Hayes argues that the 1966 referendum is the moment when New York’s Black-labor-left coalition fractures. Historians of education will hear this as a challenge to a familiar chronology. It’s not the Ocean Hill-Brownsville community control struggle and subsequent 1968 teacher’s strike that “changed New York,” as historian Jerold Podair argued in his 2002 book. The break is a few years earlier, and it’s in reaction to policing rather than schools. That argument aligns well with the recent and crucial rise of attention to policing and mass incarceration as core modes of racist power and governance in the twentieth-century US, of which this work is a valuable contribution. I am not convinced fully that the CCRB referendum is the new fulcrum, in part because the United Federation of Teachers aligned with many civil rights and left organizations in calling for civilian review, even as middle- and working-class whites pulled away, which Hayes recognizes.
The strength of this book is not in its claim for a particular new chronology, but in placing policing at the center of our thinking about the American city in the 1960s. (The special section on policing and schools in Journal of Urban History 49, no. 5 (2023), edited by Walter C. Stern with articles by Stern, Menika Dirkson, Deirdre Mayer Dougherty, Max Felker-Kantor, Jon N. Hale and Candace Livingston, Judith Kafka, Matthew B. Kautz, Mahasan Offutt-Chaney, and Noah Remnick, contributes to that effort very well, too.) The violent and pervasive policing of students and young Black and Puerto Rican boys and girls, in particular, is well conveyed in Hayes’s work, as is the readiness of those young people to go to the streets, night after night in July 1964, and push back. Theirs was a message sent from and in pain, and the reply came from white New Yorkers, many of them the working- and middle-class people who had started to organize themselves against school desegregation a few years earlier wearing the mantle of “safety” and “neighborhood schools.” White New Yorkers were the beneficiaries of the city’s unjust and racist distribution of state power, and they would defend that privilege vigorously.

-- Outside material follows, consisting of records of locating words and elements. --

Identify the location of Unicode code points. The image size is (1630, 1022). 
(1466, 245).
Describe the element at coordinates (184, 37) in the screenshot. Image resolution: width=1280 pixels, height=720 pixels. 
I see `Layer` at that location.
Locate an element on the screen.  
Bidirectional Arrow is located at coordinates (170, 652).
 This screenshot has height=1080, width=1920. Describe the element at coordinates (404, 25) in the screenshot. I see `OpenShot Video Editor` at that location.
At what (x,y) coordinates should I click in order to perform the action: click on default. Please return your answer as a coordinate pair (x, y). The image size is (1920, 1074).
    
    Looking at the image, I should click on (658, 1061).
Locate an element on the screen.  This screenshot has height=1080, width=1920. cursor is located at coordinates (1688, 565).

Christopher Hayes has offered a highly readable and evocative rendering of the Harlem uprising of 1964, its causes, and its immediate policy aftermath. As the first of the wave of 1960s summers of unrest—including Watts in 1965 and Washington, DC, and Detroit in 1968, among many others—the Harlem uprising is important as a force in the making of the US city. But Hayes shows us that the uprising provides a distinct window into how education and policing, alongside housing and labor markets, were constraining the lives of Black and Puerto Rican New Yorkers. And how the city’s white majority marshaled new tactics to keep it just that way.